● **Extracted data**
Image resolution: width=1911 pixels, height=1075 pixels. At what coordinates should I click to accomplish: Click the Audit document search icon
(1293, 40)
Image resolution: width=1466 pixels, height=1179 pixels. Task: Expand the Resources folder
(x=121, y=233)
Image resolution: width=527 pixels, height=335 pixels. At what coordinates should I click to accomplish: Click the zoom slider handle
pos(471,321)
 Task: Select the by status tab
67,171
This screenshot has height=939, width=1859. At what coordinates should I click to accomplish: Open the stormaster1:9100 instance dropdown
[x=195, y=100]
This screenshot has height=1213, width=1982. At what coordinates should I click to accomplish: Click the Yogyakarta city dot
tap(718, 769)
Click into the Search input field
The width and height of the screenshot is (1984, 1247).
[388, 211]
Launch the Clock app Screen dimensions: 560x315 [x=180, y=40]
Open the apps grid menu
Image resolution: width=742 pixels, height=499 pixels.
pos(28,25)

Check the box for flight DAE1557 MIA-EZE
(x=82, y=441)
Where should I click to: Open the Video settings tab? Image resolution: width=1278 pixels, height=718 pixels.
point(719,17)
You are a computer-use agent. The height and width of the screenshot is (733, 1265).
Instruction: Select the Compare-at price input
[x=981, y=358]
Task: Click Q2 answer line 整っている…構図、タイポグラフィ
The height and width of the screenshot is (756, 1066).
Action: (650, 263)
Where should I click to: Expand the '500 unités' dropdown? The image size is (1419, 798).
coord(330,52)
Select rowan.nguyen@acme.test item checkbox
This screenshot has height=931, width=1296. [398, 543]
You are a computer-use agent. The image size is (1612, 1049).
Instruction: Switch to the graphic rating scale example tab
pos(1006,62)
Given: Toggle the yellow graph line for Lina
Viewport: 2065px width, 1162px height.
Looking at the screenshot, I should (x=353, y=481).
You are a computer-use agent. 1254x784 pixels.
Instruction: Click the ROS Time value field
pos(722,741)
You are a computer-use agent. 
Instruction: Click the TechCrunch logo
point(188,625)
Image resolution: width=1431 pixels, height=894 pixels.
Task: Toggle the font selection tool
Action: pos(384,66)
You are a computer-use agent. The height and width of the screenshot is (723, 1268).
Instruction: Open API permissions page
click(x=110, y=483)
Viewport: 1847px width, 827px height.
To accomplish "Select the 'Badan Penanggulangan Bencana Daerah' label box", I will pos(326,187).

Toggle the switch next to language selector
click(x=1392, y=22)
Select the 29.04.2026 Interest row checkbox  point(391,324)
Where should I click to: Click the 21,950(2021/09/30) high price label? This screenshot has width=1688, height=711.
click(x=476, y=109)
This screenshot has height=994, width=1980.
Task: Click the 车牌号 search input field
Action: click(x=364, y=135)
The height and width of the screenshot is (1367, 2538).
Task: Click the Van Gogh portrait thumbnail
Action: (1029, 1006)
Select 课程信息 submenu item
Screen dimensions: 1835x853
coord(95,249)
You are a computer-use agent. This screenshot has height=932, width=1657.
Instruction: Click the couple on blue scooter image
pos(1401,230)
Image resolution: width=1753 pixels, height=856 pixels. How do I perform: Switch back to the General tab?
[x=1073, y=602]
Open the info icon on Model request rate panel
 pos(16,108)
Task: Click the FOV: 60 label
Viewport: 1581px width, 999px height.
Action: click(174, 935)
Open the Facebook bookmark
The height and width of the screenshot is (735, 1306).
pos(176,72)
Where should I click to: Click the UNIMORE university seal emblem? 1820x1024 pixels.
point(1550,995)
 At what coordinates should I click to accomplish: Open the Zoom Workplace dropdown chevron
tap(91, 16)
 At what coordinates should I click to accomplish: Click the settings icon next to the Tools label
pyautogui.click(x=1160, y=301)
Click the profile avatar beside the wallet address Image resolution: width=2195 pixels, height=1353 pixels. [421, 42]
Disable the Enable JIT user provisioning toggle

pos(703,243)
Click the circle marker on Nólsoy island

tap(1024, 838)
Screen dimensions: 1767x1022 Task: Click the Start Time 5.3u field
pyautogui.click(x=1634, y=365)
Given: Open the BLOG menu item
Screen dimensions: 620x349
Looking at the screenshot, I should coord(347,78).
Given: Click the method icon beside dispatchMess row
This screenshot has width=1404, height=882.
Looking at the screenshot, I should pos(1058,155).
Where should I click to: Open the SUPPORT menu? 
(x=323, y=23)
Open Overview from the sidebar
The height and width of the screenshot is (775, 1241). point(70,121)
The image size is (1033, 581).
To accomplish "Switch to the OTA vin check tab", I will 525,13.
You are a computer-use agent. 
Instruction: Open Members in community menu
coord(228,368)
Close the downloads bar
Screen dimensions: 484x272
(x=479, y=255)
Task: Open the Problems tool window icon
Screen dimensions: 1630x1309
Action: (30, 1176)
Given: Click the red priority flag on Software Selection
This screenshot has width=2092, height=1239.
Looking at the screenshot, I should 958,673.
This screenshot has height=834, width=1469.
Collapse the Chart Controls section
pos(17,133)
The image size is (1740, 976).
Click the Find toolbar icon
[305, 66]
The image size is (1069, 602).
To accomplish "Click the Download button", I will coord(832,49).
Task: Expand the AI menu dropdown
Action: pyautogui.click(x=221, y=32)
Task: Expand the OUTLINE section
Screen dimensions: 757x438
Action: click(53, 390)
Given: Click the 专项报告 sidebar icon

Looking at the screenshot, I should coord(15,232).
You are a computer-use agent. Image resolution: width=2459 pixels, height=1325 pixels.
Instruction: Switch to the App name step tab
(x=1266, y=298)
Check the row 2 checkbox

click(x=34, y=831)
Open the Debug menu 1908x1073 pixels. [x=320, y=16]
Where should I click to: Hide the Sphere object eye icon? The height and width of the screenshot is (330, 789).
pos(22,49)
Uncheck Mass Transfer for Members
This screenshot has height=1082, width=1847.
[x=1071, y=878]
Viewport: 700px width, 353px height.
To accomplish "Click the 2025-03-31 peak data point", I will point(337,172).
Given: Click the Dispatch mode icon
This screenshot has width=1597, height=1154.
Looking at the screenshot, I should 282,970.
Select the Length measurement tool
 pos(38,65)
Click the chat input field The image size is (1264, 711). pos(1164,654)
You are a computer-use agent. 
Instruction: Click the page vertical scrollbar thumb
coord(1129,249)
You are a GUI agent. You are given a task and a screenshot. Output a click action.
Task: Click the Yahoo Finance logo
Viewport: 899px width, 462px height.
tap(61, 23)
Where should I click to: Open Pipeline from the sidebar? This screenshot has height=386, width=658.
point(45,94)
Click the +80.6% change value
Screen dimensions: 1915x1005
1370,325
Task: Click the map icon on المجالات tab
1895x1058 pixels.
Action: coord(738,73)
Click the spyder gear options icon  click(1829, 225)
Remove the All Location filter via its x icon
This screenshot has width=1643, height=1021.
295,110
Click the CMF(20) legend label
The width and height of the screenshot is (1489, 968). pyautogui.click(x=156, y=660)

● **What is needed**
Scan the data above for the string "computer" and copy each line where it appears.

● **Solved problem**
You are a computer-use agent. The height and width of the screenshot is (733, 1265).
You are a computer-use agent. The image size is (1612, 1049).
You are a computer-use agent. 1254x784 pixels.
You are a computer-use agent. 
You are a computer-use agent. The height and width of the screenshot is (723, 1268).
You are a computer-use agent. This screenshot has height=932, width=1657.
You are a computer-use agent. 
You are a computer-use agent. Image resolution: width=2459 pixels, height=1325 pixels.
You are a computer-use agent. 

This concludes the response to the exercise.